Genghis Khan

Genghis Khan was the leader of a destitute clan who prevailed in an inter-clan feud. He overcame all rivals and by 1206 was acknowledged as Genghis Khan (Universal Ruler) of all Mongolian people. He became one of the most supreme military leaders in the world. He subjected China, devastated Khwarezm (Uzbekistan) and became the creator of the Mongol nation and founder of one of the vastest empires in world history which stretched from Northern China to the Black Sea.

The success of the Mongol armies was the result of superior strategy, a highly mobile cavalry, endurance, discipline and a co-ordinated manner of fighting. They succeeded in the only successful winter invasion of Russia when the Mongol army moved with great speed on the frozen rivers - transforming an obstacle into a speedway to surprise the enemy.

The Mongols were not a numerous people, but from the outset Genghis Khan augmented his armies from Turkish tribes until the Turks in the Mongol armies outnumbered the native Monogols. Thus the Turkish language advanced across Asia with the Mongol armies. To communicate across their empire the Mongols established a transcontinental mail service creating thus a crucial bridge between East and West.

After the death of Genghis Khan the Empire was divided between his four sons: Jagatai, Tului and Ugudei. Each received 'ulus' (military levies), a 'jurt' (grazing area) and 'ingus' (a share in the tribute). Karakorum became the permanent capital.
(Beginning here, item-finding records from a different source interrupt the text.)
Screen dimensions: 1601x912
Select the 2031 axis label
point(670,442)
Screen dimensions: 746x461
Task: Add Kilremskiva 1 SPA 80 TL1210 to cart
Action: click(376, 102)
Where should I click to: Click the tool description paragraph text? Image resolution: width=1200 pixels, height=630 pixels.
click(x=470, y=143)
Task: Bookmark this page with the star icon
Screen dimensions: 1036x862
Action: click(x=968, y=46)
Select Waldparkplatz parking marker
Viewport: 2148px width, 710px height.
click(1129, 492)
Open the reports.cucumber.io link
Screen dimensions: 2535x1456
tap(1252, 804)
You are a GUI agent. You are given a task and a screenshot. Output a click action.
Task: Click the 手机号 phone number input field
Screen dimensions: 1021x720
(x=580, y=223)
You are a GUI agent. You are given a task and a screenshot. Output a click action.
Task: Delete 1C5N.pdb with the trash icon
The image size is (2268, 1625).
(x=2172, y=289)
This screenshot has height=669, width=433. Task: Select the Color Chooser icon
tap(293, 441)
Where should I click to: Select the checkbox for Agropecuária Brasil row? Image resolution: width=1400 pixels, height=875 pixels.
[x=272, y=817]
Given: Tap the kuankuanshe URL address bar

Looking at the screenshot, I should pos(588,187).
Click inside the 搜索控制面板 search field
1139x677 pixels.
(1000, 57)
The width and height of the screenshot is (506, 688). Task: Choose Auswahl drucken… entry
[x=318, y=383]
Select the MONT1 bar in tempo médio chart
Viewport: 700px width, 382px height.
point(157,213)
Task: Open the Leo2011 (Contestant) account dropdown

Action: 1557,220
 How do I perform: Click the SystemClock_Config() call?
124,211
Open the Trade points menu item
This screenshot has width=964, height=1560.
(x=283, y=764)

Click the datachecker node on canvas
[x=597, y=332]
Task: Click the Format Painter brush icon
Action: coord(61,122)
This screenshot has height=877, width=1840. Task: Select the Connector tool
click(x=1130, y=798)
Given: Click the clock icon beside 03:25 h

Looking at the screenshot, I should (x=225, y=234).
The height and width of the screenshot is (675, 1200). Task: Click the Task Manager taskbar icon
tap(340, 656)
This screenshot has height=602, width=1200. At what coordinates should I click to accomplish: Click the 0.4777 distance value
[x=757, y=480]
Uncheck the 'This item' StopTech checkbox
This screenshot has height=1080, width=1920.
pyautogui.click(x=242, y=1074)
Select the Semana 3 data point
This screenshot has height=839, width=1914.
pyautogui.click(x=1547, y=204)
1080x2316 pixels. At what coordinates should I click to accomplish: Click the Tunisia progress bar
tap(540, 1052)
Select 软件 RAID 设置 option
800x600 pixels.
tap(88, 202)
The Great Khan Ugudei completed the subjugation of Northern China.
Batu Khan (grandson of Ghenghis Khan) conquered the west with Subutai who invaded Poland and Hungary. Batu established the Golden Horde over much of Russia. Europe was only saved because of the sudden retreat of the Mongols, caused by death of the great Khan in Karakorum.
Hulagu Khan conquered Persia and established the rule of the Il-Khans. Kublai Khan (another grandson of Ghenghis) conquered all of China.